I’ve been asked this question many times in various forms, and I’ve read many articles on the subject. It’s frustrating because, even after having many personal experiences with eating disorders, I still struggle to give helpful advice.
The bottom line: seek professional help, or suggest that your friend seeks professional help. You/they are never “not sick enough,” your/their body does not have to look a certain way to “qualify,” and, no matter how hard you try to help yourself or help a friend, an eating disorder needs professional attention, especially since it often coincides with other serious mental health illnesses. If you are uncertain about whether or not you or a friend has an eating disorder, please, please err on the side of caution and seek professional help from a doctor or therapist who specializes in the treatment of eating disorders.
That being said - I am fully aware of the high cost of such treatment, whether it be in-patient care, therapy, or anything in-between, and I know that not everyone has the financial means or network of support to receive proper treatment. So, if your friend is suffering and can’t get professional help, here’s the next-best advice that I have:
1. Read up. Educate yourself. Understand what an eating disorder is (A MENTAL ILLNESS, NOT A DIET) and how you can avoid perpetuating stigma and potentially triggering the friend who needs help. I recommend starting with this article that debunks common myths about eating disorders: http://www.healthtalk.org/young-peoples-experiences/eating-disorders/myths-about-eating-disorders.
There is also a ton of helpful information on NEDA's website here: https://www.nationaleatingdisorders.org/family-and-friends.

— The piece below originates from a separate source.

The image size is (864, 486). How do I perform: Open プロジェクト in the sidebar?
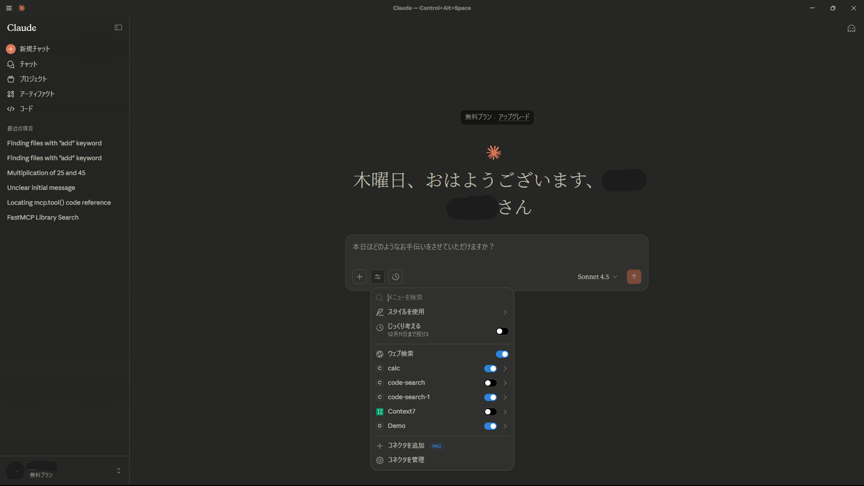(33, 79)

2. In the words of Prjoject HEAL's co-founder, Lianna Rosenman: “You can’t make your friend stop the behaviors, but you can listen, try to understand, and offer support.” If all else fails, your best bet is just to listen. Try your best to understand where your friend is coming from, and ask them if there is anything you can do that would be helpful for them. Don't try to offer concrete advice; it can be triggering, and should ideally only be given by trained professionals.
3. Don’t mention weight in ANY capacity, and avoid comments about physical appearance as much as possible. Comments such as, “You look great!” can be triggering.
4. Lead by example. If you work to maintain and exemplify a healthy relationship with your body and your mind, you can help others to do them same. Recognize that others pay attention and learn from the way you talk about yourself and your body. Choose to talk about yourself with respect and appreciation.